TASK ITEM A ->
In the forum reply below about the Geneva experiment, shorten the paragraph beginning "As for the fears for micro black holes" while keeping its main facts.

DOCUMENT SECTION ->
= = = = =

Well, part of the answer to your question is in the body of the news story itself:



> Dubbed the world's largest scientific experiment, researchers hope the machine can approach on a tiny scale what happened in the first split seconds after the Big Bang, which they theorize was the creation of the universe some 14 billion years ago.
> The extra energy in Geneva is expected to reveal even more about the unanswered questions of particle physics, such as the existence of antimatter and the search for the Higgs boson, a hypothetical particle that scientists theorize gives mass to other particles and thus to other objects and creatures in the universe.


 
In essence, this is our first chance to actually recreate, on a small scale, conditions approaching those at the beginning of our universe, and thus to confirm experimentally what the existing evidence has pointed toward, but which we have been unable to practically experience so far.

As for the fears for micro black holes... those, from my understanding, exist all the time anyway, and most likely throughout the universe (including here on Earth), but are of such brief duration and the effects of them are so weak, that any "threat" is completely negligible.

= = = = =

TASK ITEM B ->
Pull out each line of the records that contains the string "order".

DATASET EXTRACT ->
= = = = =

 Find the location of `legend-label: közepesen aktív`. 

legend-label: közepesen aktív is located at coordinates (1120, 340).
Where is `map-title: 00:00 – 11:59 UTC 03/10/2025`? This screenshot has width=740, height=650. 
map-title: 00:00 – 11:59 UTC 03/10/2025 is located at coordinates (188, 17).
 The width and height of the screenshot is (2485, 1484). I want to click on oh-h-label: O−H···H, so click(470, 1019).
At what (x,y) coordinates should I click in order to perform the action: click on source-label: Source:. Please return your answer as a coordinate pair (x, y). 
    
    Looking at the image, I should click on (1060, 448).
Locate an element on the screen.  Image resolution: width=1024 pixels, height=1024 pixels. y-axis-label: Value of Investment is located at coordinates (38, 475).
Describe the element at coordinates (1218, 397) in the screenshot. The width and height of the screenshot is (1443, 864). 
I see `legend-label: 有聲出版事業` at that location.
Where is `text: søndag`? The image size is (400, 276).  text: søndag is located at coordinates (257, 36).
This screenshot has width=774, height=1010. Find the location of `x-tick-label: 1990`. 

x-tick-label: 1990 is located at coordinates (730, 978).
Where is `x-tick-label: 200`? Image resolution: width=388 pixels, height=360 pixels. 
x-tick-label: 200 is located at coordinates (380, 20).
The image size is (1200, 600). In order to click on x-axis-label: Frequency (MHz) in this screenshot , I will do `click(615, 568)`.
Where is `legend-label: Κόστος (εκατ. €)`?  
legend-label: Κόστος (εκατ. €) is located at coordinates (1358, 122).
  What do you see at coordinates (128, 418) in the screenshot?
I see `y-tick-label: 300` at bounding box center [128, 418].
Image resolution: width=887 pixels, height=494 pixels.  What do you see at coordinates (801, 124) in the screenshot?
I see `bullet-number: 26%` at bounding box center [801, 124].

= = = = =

ANSWER SECTION A ->
Micro black holes, as the writer understands it, form constantly throughout the universe, Earth included. They last so briefly and their effects are so weak that any threat is negligible.

ANSWER SECTION B ->
At what (x,y) coordinates should I click in order to perform the action: click on source-label: Source:. Please return your answer as a coordinate pair (x, y). 
The image size is (1200, 600). In order to click on x-axis-label: Frequency (MHz) in this screenshot , I will do `click(615, 568)`.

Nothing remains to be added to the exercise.